Clearance of low-molecular-weight heparins as measured by the anti-Xa assay is highly correlated with creatinine clearance.^76,77 A strong linear correlation has been demonstrated between creatine clearance and anti-Xa levels of enoxaparin after multiple therapeutic doses, and low-molecular-weight heparins accumulate in the plasma, especially in patients with creatine clearance less than 30 mL/min.⁷⁸ The risk of major bleeding is significantly increased in patients with severe renal insufficiency (creatinine clearance < 30 mL/min) not on dialysis who are treated with either prophylactic or therapeutic doses of low-molecular-weight heparin.^79–81 In a meta-analysis, the risk of bleeding with therapeutic-intensity doses of enoxaparin was 4 times higher than with prophylactic-intensity doses.⁷⁹ Although bleeding risk appears to be reduced when the enoxaparin dose is reduced by 50%,⁸ the efficacy and safety of this strategy has not been determined by prospective trials.
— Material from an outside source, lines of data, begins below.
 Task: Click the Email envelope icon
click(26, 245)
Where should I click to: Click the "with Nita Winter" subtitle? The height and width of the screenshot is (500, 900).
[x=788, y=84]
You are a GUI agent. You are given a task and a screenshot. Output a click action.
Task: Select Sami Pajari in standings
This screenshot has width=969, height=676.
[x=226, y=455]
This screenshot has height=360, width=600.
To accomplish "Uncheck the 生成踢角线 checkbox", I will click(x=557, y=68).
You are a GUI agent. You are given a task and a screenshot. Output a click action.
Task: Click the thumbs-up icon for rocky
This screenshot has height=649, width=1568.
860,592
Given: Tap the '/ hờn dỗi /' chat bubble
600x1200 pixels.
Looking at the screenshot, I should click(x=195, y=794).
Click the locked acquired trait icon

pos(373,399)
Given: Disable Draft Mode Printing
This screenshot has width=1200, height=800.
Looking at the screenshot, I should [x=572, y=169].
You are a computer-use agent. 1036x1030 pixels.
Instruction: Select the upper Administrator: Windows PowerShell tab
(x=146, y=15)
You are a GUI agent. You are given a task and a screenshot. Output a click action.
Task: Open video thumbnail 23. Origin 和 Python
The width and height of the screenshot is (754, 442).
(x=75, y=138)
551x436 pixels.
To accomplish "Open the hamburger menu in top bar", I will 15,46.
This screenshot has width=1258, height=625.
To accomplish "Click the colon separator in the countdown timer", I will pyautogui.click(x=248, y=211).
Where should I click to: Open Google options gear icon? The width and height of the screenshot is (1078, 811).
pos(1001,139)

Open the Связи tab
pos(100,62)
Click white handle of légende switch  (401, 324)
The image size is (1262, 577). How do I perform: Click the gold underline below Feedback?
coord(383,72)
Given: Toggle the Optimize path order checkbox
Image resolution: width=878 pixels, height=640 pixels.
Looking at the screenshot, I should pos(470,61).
ANTI-Xa ASSAYS IN PATIENTS RECEIVING DIRECT ORAL ANTICOAGULANTS

Direct oral factor Xa inhibitors cannot be measured accurately by heparin anti-Xa assays. Nevertheless, such assays may be useful to assess whether clinically relevant plasma levels are present in cases of major bleeding, suspected anticoagulant failure, or patient noncompliance.⁸²

Intense research has focused on developing drug-specific chromogenic anti-Xa assays using calibrators and standards for apixaban, edoxaban, and rivaroxaban,^82,83 and good linear correlation has been shown with some assays.^82,84 In patients treated with oral factor Xa inhibitors who need to undergo an urgent invasive procedure associated with high bleeding risk, use of a specific reversal agent may be considered with drug concentrations more than 30 ng/mL measured by a drug-specific anti-Xa assay. A similar suggestion has been made for drug concentrations more than 50 ng/mL in the setting of major bleeding.⁸⁵ Unfortunately, such assays are not widely available at this time.^82,86

While drug-specific anti-Xa assays could become clinically important to guide reversal strategies, their relevance for drug monitoring remains uncertain. This is because no therapeutic target ranges have been established for any of the direct oral anticoagulants, which were approved on the basis of favorable clinical trial outcomes that neither measured nor were correlated with specific drug levels in plasma. Therefore, a specific anti-Xa level cannot yet be used as a marker of clinical efficacy for any specific oral direct Xa inhibitor.